What to work on: Everything from the line that holds "Screen dimensions: 868x453" through the end of the listing below must be retyped word for word, without any pictures.
# # # # # # #
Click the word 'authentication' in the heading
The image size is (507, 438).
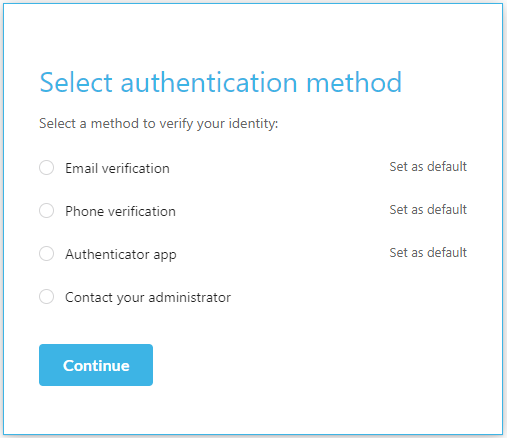tap(209, 82)
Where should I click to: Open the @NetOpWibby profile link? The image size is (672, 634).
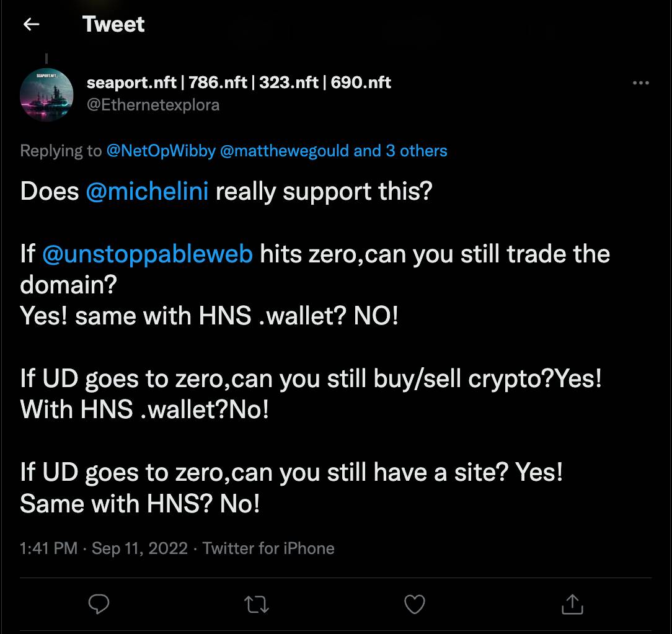coord(161,151)
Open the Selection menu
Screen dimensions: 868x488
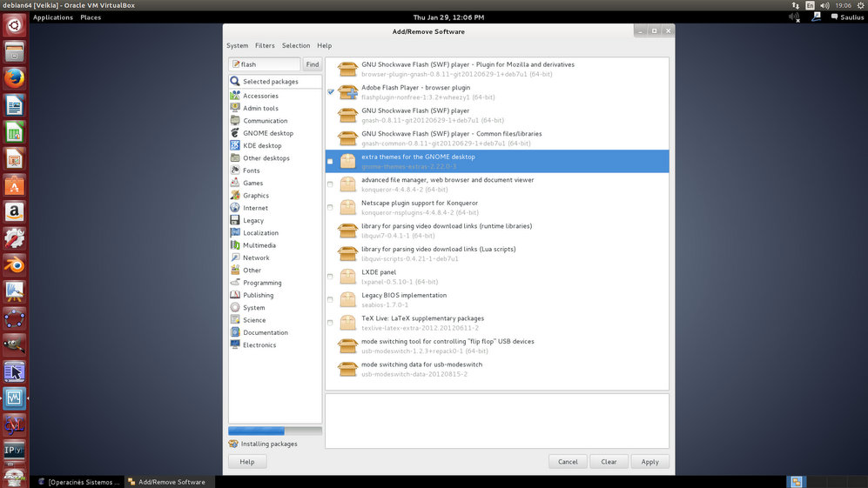pyautogui.click(x=296, y=46)
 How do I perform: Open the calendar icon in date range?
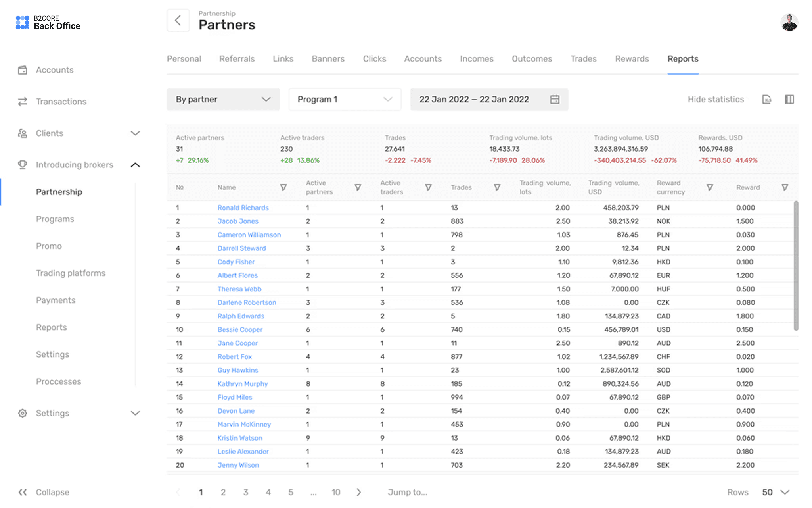(555, 100)
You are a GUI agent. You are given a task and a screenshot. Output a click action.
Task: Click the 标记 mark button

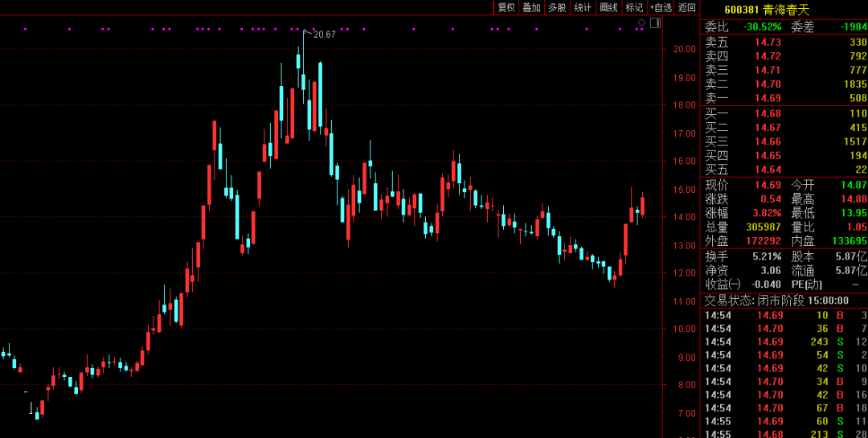coord(634,8)
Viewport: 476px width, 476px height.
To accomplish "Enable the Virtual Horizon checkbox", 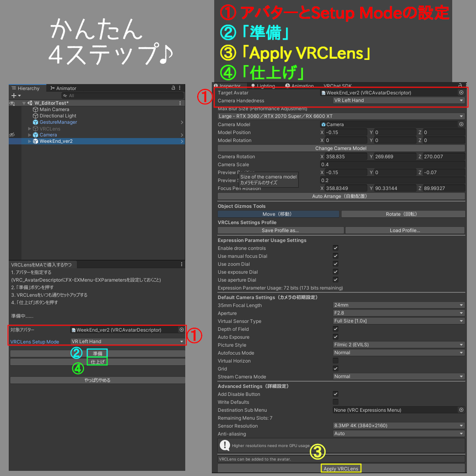I will 335,361.
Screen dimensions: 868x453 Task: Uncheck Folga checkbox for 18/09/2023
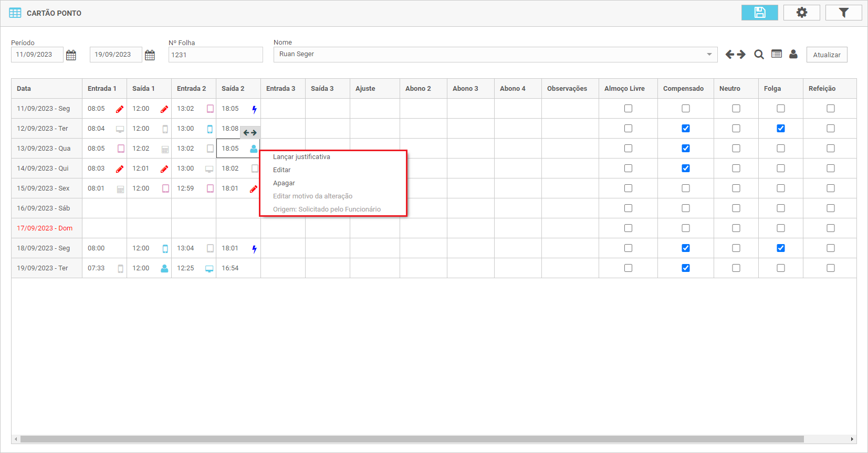click(x=781, y=248)
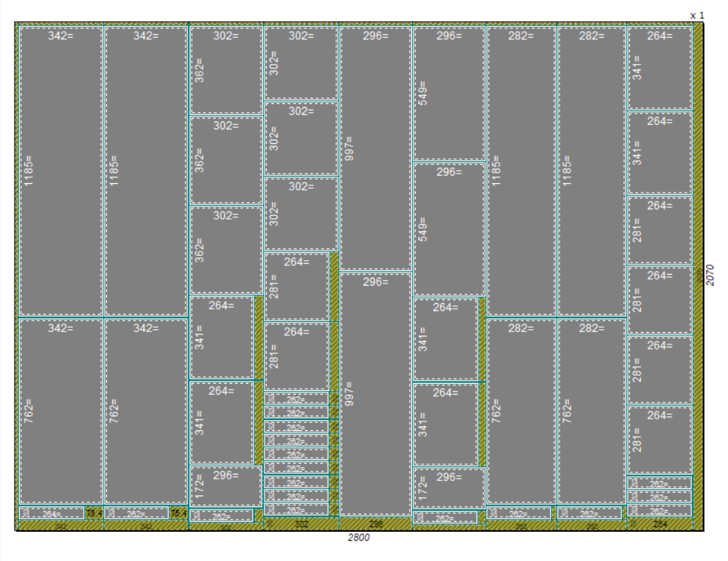Select the 296×172 panel in third column
Screen dimensions: 728x561
pyautogui.click(x=226, y=486)
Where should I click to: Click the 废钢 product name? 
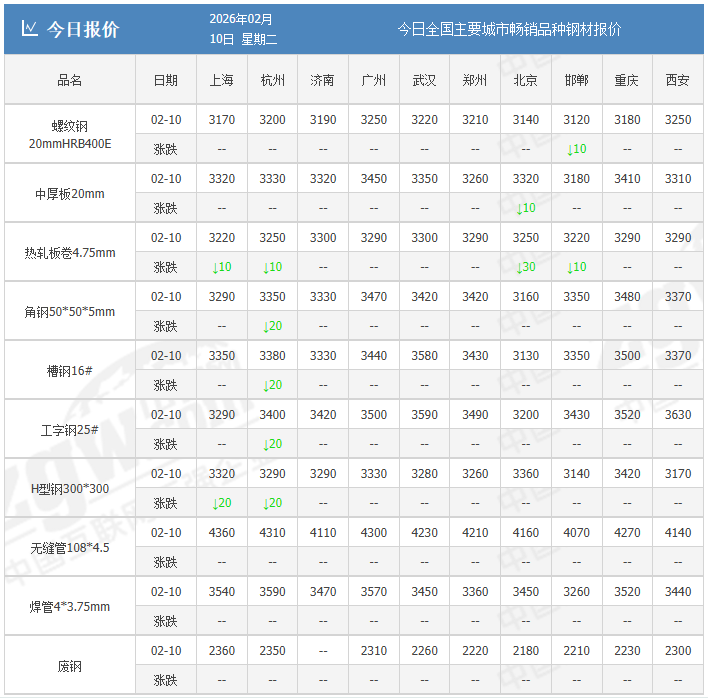coord(70,666)
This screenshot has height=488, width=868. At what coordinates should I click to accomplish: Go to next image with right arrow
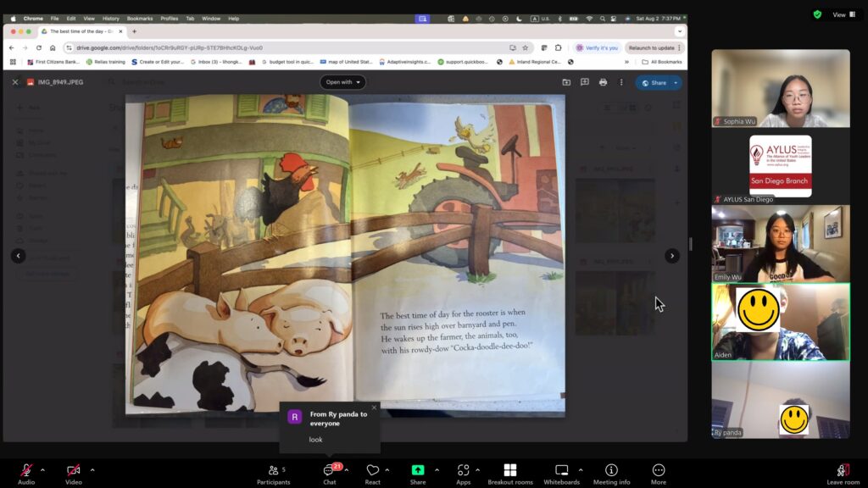(x=672, y=256)
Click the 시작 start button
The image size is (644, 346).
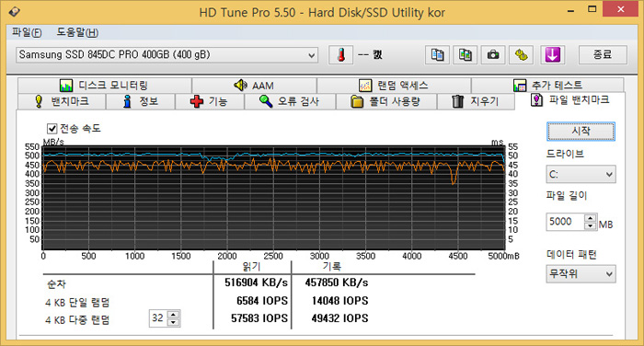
# # # # # # #
Answer section:
Screen dimensions: 868x453 Task: Uncheck Folga checkbox for 18/09/2023
click(x=781, y=248)
Select the 296×172 panel in third column
Screen dimensions: 728x561
pyautogui.click(x=226, y=486)
Where should I click to: Click the 废钢 product name? 
coord(70,666)
This screenshot has height=488, width=868. At what coordinates should I click to accomplish: Go to next image with right arrow
(x=672, y=256)
Click the 시작 start button
The image size is (644, 346).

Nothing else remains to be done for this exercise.